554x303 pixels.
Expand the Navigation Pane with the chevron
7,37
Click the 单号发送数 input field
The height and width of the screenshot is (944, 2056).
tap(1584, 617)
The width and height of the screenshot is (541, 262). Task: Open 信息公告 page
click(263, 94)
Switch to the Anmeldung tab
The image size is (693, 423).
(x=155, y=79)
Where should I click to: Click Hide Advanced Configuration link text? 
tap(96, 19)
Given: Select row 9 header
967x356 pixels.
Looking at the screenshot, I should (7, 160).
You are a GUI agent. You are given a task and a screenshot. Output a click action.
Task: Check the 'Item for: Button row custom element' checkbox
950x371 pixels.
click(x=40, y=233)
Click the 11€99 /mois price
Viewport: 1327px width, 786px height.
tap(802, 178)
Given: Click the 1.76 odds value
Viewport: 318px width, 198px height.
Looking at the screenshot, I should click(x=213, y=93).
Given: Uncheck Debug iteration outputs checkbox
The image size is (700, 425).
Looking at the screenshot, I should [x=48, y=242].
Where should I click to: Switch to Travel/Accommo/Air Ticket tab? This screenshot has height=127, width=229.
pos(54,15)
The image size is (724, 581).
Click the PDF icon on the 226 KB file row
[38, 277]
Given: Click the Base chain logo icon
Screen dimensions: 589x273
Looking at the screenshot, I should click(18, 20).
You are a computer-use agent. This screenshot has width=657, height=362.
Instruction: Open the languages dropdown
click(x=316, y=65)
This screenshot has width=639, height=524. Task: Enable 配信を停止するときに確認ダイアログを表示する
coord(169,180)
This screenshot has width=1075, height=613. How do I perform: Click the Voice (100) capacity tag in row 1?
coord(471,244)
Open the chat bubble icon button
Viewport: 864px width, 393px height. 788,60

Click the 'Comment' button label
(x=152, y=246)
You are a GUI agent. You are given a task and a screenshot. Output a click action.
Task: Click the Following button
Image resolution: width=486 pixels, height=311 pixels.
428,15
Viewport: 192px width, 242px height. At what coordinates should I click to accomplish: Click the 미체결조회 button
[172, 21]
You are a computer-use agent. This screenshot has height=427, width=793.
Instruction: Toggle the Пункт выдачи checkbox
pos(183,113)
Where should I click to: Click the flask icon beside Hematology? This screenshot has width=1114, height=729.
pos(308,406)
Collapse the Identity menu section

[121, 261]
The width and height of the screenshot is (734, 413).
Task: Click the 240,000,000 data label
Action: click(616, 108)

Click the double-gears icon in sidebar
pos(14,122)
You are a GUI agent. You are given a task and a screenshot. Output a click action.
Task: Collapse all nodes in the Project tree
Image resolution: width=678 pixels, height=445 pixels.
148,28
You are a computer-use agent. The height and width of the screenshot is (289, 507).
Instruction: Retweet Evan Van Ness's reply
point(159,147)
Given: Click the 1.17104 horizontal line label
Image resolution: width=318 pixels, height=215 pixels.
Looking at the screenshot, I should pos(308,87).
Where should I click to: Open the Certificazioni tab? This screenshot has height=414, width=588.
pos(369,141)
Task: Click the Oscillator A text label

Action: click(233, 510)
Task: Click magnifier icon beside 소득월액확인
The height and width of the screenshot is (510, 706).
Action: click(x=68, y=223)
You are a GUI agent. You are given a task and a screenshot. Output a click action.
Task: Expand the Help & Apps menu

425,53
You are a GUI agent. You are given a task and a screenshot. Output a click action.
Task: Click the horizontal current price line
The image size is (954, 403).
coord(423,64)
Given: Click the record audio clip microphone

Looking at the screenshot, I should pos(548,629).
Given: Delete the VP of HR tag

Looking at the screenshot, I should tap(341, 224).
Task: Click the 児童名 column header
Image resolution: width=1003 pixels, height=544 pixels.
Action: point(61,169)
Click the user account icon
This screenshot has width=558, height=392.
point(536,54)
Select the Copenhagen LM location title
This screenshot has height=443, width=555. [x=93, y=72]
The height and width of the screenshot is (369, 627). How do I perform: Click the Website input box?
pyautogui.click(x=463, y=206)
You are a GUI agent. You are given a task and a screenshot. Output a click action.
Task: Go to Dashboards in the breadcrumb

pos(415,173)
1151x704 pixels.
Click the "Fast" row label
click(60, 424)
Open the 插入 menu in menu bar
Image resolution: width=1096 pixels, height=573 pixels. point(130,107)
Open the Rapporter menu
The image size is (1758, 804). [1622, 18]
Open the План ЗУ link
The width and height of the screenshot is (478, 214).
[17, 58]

_____

▶ Task to complete:
Can you quote the entries from the line with "Given: Click the Base chain logo icon" to the line with "(x=152, y=246)", both included, without changing anything?

▶ Output of the task:
Given: Click the Base chain logo icon
Screen dimensions: 589x273
Looking at the screenshot, I should click(18, 20).
You are a computer-use agent. This screenshot has width=657, height=362.
Instruction: Open the languages dropdown
click(x=316, y=65)
This screenshot has width=639, height=524. Task: Enable 配信を停止するときに確認ダイアログを表示する
coord(169,180)
This screenshot has width=1075, height=613. How do I perform: Click the Voice (100) capacity tag in row 1?
coord(471,244)
Open the chat bubble icon button
Viewport: 864px width, 393px height. 788,60

Click the 'Comment' button label
(x=152, y=246)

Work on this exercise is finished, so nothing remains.